I was on relief for another library when the manager gave me her
vision of the future for libraries - no books, just electronic books,
downloaded to your e-book reader.
Let's look at the technology and then look at what life might be like
in this brave new bookless world.
The technology is almost there. I was chatting to a university
librarian on Second Life who said that their e-book reader's
drawbacks were that they weren't in colour, and the resolution
wasn't high enough for diagrams. I cannot see these being drawbacks
for much longer:
Down with paper: A review of the Sony Reader
http://arstechnica.com/reviews/hardware/sony-reader-review.ars
Bridgestone Develops 0.29mm Flexible Color E-paper...
http://techon.nikkeibp.co.jp/english/NEWS_EN/20071022/140990/
New Readers Coming Soon Look To Launch Ebooks Finally
http://www.lisnews.org/node/28245
What might library life look like in an e-book only world. The user
would be able to read *any* book they wanted, when and where they wanted.

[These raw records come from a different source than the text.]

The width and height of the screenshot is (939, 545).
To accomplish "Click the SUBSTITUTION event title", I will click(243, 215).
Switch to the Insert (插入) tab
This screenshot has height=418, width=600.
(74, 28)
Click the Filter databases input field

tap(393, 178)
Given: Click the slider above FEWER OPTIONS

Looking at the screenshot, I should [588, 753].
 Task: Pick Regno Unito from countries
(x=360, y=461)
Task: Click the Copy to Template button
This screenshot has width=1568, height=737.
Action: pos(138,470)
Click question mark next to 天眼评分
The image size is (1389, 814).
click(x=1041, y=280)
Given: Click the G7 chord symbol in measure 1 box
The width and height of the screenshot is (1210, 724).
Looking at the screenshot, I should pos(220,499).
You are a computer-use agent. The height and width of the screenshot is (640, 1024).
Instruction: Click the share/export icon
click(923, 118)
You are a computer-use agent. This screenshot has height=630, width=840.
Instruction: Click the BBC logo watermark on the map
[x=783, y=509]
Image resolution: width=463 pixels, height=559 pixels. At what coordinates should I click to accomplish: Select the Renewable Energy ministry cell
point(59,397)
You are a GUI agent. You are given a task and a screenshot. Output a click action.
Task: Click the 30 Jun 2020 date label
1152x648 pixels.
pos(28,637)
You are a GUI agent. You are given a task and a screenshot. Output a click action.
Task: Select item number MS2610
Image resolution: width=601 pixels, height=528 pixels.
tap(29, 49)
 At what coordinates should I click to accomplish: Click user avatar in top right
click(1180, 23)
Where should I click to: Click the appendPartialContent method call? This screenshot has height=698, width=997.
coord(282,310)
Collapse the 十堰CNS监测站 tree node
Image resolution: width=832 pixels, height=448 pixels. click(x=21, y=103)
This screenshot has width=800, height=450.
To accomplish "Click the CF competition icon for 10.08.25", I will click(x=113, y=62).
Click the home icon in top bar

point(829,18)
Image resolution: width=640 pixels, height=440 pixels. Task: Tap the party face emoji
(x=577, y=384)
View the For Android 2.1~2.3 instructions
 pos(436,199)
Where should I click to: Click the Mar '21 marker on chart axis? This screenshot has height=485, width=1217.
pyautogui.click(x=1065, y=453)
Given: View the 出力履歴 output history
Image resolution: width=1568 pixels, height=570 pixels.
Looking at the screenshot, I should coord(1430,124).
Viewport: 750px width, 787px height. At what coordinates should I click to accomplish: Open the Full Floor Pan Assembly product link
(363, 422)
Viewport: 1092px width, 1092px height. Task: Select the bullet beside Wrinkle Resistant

To find his/her book the reader would have online access to the national
bibliography (every book ever published since medieval times), as well
as the bibliographies of other nations. Dewey and other cataloguing
systems would be online to help users find books on a subject. Authors
would be paid royalties every time a user accessed a book (with e-books
being stored on the user's e-book reader in a time limited fashion).
At this point the library could consider itself to be home and dry,
never again would anyone question the worth of the library.